• About this task
For each line below, check whether "will" is present. Report how many lines have it, nothing else.

• Dataset extract
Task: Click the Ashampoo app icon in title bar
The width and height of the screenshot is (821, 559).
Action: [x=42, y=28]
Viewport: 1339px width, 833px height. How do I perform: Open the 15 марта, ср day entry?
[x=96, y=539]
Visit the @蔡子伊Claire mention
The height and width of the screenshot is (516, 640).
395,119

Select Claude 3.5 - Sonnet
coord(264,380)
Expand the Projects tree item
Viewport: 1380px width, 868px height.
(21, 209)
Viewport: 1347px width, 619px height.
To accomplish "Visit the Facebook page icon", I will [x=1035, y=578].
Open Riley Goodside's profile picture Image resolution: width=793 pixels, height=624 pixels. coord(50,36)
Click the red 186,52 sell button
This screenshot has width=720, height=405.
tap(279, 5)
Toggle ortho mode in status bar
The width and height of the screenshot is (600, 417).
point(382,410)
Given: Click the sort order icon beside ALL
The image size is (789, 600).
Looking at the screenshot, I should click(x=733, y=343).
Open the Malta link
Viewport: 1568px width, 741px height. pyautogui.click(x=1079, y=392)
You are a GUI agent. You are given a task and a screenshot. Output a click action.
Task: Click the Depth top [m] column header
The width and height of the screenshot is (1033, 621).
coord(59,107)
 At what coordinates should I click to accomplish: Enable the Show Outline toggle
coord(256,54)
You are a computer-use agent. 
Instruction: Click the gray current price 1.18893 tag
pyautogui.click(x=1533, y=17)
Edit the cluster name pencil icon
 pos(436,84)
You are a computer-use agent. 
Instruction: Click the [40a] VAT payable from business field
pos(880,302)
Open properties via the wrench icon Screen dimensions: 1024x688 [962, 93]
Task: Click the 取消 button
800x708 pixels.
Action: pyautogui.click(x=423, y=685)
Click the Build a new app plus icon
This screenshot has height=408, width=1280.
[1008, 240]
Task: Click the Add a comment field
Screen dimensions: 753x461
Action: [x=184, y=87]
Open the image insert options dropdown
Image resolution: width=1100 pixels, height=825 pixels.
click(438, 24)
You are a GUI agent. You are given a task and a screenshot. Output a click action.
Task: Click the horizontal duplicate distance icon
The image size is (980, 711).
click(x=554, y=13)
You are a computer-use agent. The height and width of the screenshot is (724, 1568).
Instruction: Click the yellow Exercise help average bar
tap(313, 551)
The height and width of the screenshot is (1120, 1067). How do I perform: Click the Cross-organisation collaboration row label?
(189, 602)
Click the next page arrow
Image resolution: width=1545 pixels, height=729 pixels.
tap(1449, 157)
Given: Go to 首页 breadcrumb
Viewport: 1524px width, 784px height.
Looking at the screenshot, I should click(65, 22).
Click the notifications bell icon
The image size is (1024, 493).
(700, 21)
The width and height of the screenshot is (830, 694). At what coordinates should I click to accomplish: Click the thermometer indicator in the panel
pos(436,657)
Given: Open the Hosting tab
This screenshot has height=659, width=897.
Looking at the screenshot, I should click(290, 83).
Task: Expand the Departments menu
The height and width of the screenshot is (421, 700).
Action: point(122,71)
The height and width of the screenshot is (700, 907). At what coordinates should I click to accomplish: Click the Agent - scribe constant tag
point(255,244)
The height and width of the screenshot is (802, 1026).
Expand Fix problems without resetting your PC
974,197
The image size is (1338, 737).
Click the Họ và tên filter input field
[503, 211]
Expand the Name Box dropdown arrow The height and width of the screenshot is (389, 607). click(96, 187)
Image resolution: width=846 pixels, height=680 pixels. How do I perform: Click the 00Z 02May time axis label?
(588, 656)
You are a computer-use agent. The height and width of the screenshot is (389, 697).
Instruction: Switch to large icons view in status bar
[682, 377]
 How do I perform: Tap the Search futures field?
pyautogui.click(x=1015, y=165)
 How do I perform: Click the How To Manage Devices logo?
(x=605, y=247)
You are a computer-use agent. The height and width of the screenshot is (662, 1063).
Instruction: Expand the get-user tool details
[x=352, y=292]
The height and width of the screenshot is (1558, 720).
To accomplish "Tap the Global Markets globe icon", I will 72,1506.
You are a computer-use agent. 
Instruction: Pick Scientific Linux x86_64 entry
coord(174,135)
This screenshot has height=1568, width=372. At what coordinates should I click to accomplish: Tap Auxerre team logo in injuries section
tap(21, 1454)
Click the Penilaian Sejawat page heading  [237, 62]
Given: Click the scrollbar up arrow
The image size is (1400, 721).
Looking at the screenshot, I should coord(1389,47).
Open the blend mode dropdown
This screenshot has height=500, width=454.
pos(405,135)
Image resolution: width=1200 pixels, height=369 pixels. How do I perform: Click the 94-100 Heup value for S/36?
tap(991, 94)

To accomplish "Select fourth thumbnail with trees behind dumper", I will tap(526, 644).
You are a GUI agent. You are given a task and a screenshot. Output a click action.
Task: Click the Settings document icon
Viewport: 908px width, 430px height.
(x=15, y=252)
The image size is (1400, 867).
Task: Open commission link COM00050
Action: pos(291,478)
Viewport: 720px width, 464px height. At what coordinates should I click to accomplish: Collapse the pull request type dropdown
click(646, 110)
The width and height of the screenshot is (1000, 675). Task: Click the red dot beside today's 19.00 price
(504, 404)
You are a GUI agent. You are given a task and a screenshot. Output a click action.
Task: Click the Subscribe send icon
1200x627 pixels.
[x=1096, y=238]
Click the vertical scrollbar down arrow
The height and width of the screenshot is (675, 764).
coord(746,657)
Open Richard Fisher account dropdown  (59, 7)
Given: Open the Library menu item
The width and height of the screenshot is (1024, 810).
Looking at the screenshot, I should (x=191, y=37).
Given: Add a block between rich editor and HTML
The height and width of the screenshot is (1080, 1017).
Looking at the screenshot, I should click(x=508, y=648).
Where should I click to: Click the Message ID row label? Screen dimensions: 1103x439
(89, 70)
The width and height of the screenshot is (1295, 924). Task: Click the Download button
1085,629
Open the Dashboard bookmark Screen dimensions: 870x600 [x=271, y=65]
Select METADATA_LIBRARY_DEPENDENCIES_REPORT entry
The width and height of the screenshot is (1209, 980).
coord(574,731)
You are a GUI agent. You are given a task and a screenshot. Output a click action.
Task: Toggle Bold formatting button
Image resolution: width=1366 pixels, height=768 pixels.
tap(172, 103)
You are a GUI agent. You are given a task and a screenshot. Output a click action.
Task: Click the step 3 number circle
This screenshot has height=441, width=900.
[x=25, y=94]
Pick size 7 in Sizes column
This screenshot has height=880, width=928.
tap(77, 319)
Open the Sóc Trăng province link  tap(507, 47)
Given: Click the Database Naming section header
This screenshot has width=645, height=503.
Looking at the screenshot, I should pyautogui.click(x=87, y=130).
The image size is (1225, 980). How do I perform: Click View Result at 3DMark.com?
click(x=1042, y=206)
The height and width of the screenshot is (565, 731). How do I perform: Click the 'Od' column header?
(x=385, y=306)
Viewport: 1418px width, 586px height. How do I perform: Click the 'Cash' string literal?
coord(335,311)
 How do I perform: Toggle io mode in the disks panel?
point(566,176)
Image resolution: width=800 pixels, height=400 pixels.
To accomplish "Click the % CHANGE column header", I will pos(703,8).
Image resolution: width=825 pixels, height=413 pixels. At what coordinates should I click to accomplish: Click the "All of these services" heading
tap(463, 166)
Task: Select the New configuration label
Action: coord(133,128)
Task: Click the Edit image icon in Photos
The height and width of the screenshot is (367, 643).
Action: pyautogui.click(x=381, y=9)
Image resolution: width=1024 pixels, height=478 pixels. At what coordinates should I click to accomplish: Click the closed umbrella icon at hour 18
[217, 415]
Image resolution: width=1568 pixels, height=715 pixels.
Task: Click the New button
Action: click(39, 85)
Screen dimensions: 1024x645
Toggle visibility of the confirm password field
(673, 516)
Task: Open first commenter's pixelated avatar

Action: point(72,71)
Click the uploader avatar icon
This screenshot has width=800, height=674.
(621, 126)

• Answer to this exercise
4